What is required:
Reproduce, please, only the lines from the first line below to the line containing "Given: Select the", inclusive.

Task input:

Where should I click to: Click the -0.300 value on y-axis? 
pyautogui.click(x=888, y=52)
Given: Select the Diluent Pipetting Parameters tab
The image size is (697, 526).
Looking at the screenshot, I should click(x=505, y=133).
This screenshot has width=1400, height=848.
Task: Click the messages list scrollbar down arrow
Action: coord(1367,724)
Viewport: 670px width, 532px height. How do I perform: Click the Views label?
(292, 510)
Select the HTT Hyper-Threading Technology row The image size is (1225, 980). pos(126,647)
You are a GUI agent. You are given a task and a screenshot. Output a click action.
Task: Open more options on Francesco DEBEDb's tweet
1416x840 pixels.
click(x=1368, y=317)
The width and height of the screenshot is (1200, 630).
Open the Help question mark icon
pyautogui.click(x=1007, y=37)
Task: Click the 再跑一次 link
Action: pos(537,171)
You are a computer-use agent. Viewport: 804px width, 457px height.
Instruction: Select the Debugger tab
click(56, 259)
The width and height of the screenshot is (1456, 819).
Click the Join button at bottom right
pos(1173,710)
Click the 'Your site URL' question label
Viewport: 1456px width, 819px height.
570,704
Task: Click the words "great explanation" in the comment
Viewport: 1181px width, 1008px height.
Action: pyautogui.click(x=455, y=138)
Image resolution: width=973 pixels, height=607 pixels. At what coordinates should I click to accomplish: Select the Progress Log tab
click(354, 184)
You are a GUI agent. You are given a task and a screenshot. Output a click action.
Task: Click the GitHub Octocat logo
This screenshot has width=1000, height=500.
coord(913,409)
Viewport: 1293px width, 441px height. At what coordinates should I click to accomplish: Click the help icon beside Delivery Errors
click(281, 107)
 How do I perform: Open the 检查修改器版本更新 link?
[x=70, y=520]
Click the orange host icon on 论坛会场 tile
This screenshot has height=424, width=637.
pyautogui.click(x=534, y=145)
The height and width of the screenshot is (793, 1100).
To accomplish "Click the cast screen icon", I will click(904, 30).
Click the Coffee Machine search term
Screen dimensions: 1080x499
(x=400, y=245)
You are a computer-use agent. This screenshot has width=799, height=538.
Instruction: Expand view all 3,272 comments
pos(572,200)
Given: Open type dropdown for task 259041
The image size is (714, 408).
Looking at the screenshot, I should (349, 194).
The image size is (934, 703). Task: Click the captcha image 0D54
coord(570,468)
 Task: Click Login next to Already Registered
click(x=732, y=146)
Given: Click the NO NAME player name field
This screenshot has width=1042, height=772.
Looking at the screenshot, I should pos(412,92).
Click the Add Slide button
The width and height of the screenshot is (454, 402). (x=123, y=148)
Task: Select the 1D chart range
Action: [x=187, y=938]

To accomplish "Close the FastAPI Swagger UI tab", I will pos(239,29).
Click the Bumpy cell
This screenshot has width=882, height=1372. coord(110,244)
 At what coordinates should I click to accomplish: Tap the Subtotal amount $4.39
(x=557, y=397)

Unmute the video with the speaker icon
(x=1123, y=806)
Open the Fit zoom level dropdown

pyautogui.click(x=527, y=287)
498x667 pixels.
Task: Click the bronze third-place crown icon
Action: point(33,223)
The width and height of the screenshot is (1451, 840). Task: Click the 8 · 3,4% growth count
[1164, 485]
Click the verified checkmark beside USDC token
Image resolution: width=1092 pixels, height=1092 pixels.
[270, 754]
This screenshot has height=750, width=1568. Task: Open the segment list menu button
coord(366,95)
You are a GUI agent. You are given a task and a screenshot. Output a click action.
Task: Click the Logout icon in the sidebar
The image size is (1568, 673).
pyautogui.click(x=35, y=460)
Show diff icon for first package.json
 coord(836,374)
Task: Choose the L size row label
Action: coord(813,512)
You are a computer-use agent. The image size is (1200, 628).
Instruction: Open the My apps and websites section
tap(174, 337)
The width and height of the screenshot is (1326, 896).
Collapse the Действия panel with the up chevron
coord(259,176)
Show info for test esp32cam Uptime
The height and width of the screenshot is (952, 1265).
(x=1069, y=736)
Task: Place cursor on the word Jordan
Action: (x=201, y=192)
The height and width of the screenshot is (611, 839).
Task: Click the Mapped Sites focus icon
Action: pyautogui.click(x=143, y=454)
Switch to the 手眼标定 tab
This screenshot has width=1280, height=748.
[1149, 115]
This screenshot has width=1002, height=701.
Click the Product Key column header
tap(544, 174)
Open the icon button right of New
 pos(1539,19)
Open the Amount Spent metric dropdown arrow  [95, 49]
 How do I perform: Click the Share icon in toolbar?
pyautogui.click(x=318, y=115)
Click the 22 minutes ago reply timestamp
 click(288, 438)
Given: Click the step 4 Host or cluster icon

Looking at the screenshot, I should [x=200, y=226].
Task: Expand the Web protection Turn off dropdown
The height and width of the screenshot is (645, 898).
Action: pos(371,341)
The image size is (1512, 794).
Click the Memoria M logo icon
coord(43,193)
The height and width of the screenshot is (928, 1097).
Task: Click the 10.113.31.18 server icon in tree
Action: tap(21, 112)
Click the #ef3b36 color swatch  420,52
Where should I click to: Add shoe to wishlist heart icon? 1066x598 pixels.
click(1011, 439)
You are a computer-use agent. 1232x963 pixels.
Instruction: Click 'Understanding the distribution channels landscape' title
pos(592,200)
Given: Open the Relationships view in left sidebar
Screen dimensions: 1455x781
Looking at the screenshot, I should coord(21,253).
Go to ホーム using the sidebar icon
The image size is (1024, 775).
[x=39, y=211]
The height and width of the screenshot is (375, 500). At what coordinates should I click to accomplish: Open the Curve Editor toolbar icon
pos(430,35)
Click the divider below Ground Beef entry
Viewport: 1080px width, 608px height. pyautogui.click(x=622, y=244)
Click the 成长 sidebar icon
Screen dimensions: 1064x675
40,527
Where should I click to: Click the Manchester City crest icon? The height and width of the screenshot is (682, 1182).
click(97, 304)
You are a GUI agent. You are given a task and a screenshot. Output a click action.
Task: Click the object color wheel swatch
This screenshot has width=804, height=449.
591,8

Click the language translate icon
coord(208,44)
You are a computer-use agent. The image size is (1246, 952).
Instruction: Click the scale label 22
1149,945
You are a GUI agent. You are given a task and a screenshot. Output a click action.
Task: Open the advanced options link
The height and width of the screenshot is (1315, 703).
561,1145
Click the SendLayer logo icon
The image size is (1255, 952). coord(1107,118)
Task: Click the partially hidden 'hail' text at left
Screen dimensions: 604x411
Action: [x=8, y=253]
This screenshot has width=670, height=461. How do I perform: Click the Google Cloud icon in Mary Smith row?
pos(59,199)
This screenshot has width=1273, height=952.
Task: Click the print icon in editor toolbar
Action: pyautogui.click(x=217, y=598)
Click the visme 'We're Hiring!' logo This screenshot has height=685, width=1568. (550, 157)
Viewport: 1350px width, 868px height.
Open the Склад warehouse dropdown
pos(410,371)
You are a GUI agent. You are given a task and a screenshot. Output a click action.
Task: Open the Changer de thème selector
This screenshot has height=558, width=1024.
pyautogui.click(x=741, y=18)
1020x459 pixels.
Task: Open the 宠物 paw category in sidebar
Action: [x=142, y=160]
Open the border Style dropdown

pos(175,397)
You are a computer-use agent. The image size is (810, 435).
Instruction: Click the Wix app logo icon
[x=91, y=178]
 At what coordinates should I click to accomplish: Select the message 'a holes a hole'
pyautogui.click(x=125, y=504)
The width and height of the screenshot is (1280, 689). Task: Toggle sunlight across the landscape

Exercise output:
Where should I click to: Click the -0.300 value on y-axis? 
pyautogui.click(x=888, y=52)
Given: Select the Diluent Pipetting Parameters tab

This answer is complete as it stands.